About 100 workers lost their jobs after A &G Price foundry in Thames went into liquidation on July 26.
Several parties are currently showing interest in buying the A&G Price foundry in Thames.
About 100 workers, ranging from foundry tradesmen, machinists, fitters, welders and engineers, were told at a meeting on July 26 that they had lost their jobs at the Thames engineering company after the business went into liquidation.
Liquidator Ecovis KGA Ltd director Gareth Hoole said he was trying to sell the foundry and was currently talking to several potential buyers.
A skeleton staff is currently finishing off a few jobs at the A&G Price foundry.
"I'm trying to sell the business and there's a number of parties that are interested in it," he said.
The foundry was currently open on a very limited scale so a skeleton staff could finish off a few jobs over the next month under a Thames-based manager, he said.
"In the meantime, I'm trying really hard to try and sell this."
Meanwhile, staff had been paid their final wages, he said.

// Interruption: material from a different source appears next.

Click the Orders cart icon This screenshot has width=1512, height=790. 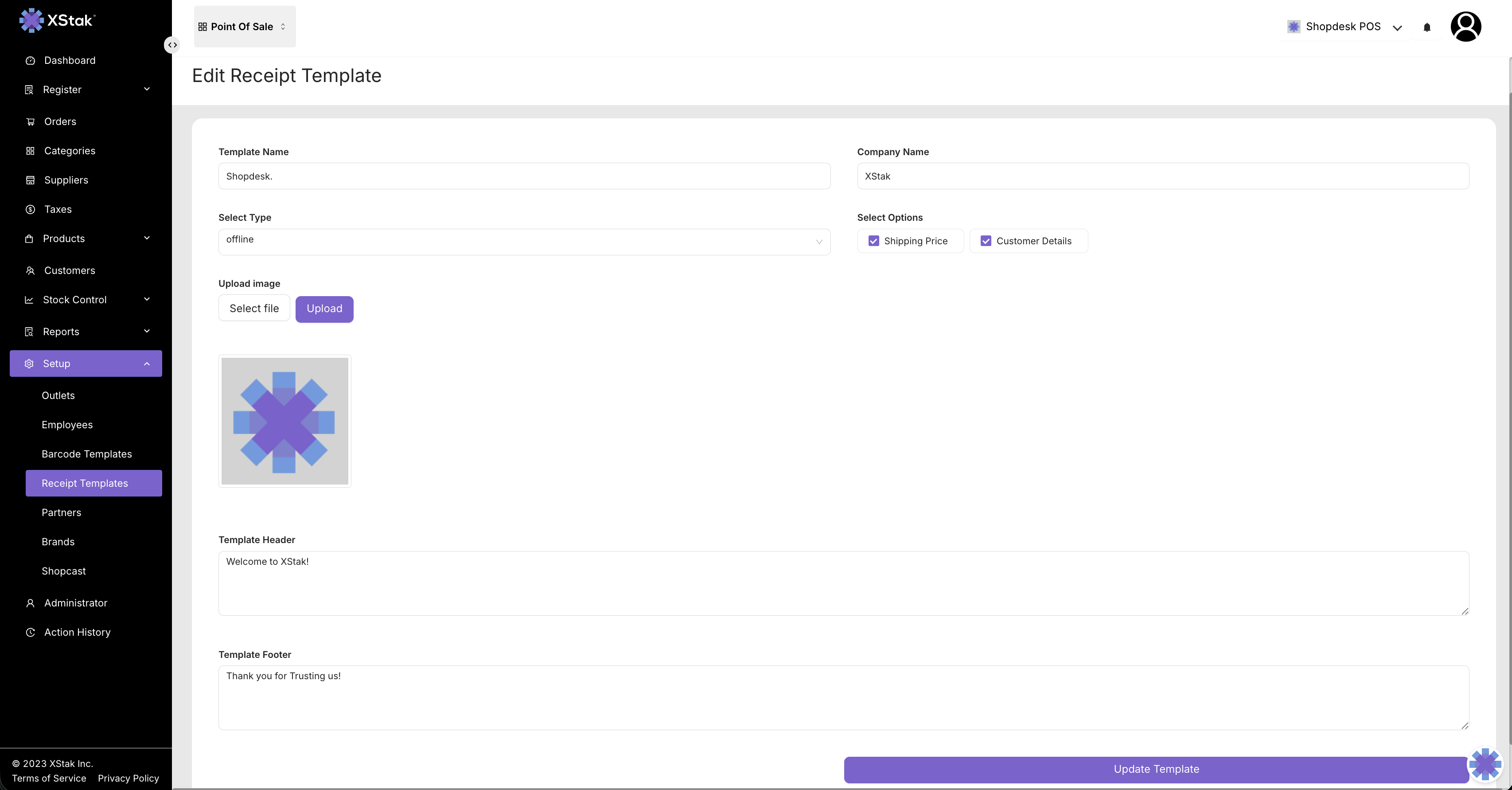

"I will address the holiday pay and any redundancies that rank as preferential as money comes available."
E tū, which represents A&G Price workers, is working alongside its members as they deal with the aftermath of the closure.

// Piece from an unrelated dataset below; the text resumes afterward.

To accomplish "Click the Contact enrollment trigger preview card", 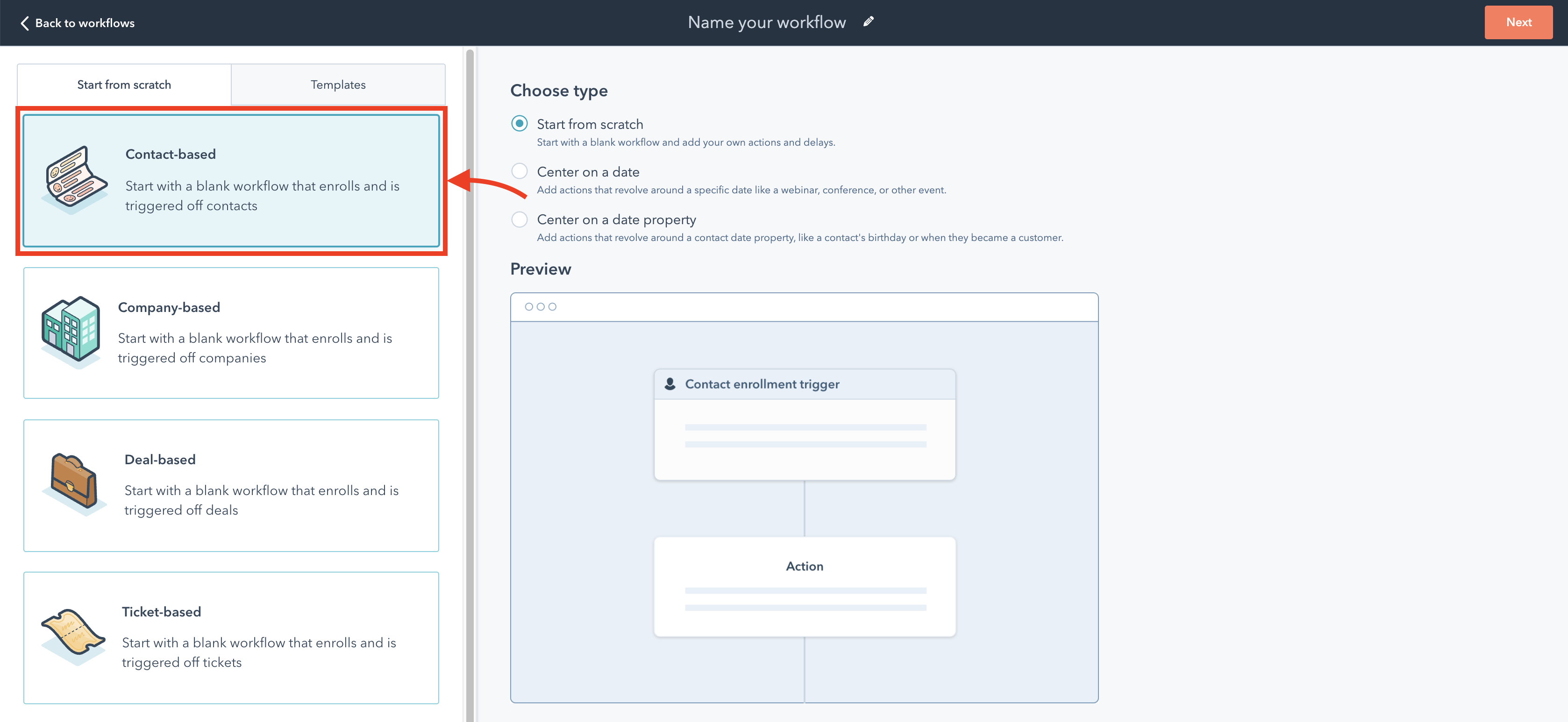I will click(x=804, y=424).
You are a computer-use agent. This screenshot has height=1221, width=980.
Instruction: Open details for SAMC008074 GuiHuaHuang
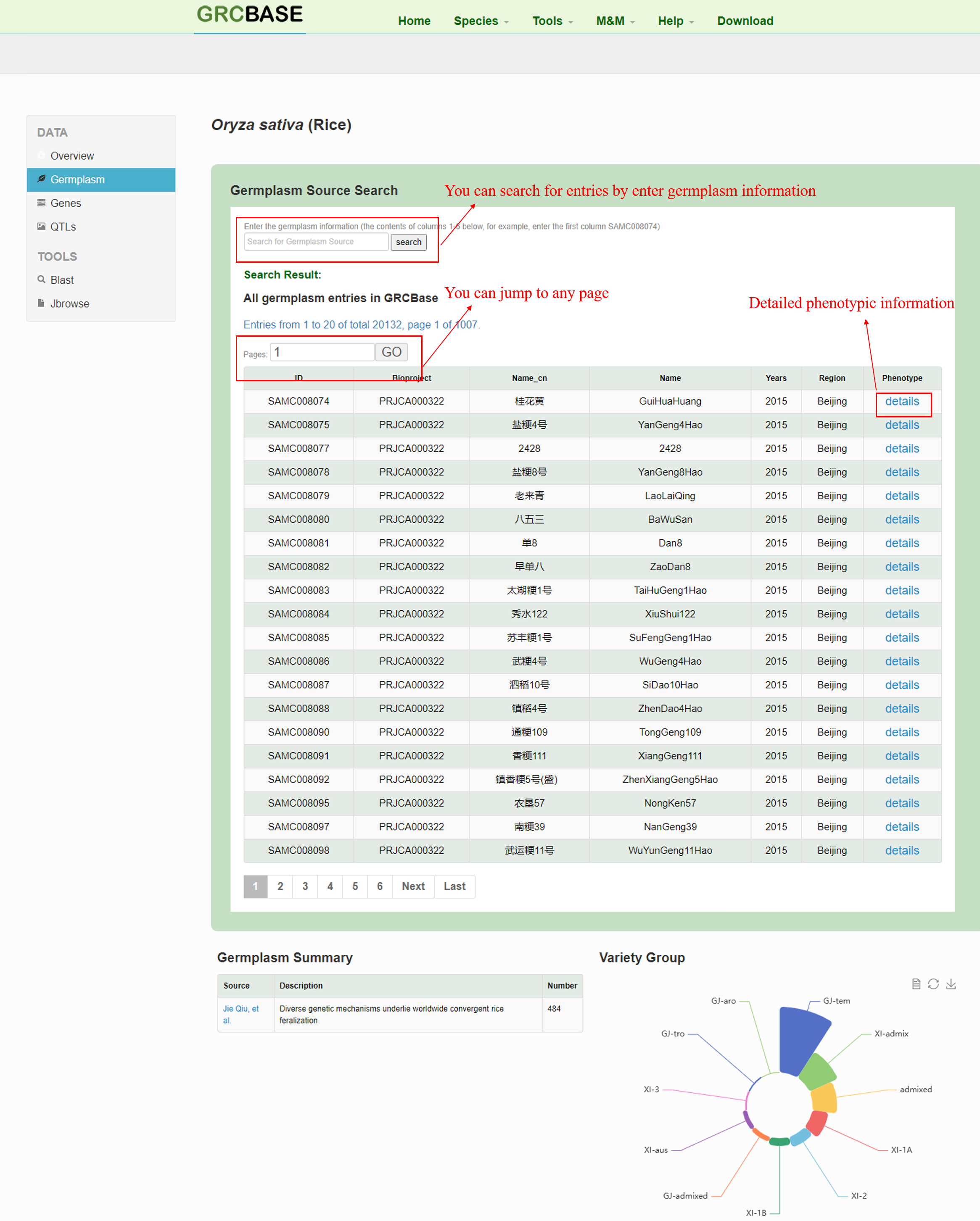coord(901,401)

Union organiser Myles Leeson said the union's priority was the welfare and support of the workers.
"Prices is a long-standing business in Thames. It's one of the town's primary employers and this will hit our members and the town hard.
"These are good quality jobs and new jobs will be hard to find. There will be many households in Thames where people will be worried about their future."

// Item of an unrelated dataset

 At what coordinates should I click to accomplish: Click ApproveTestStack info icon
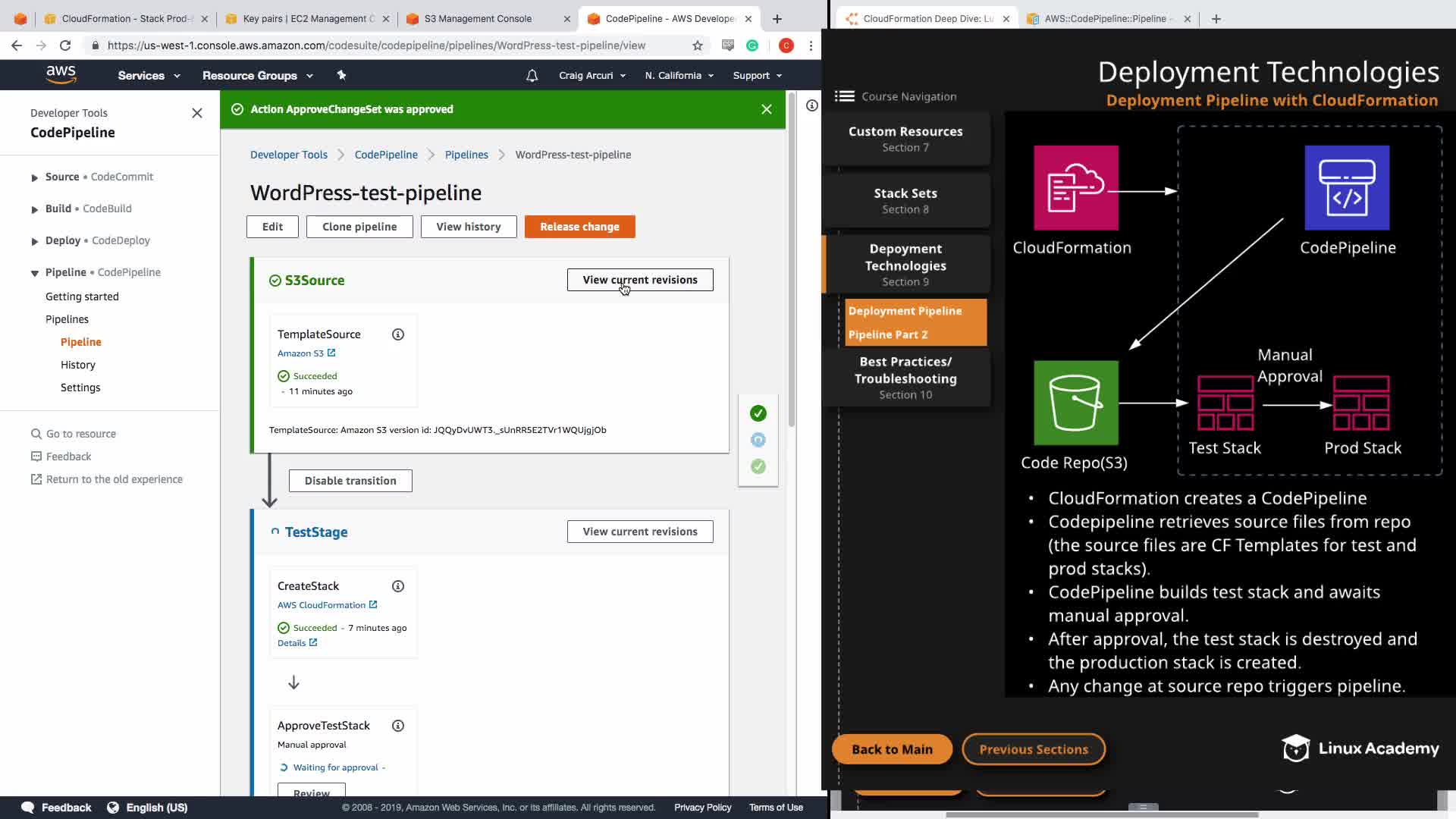point(397,726)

Leeson said the union would be working with the liquidators to ensure workers were paid any outstanding wages and got their redundancy and other entitlements.
He said the company also had some explaining to do.
The union wasn't informed of the closure and there were significant questions to be answered, including the reasons behind the closure, he said.
"Something significant has happened but why have they kept it quiet for so long? Workers will want to know what's cost them their jobs."
Leeson said the union was also concerned about the government's failure to support regional New Zealand and manufacturing as a whole.
"We know Prices has struggled for a while, in large part due to work going to foundries in China where it's cheaper. The result is this closure. Regional manufacturing is shutting up shop and that means lost jobs."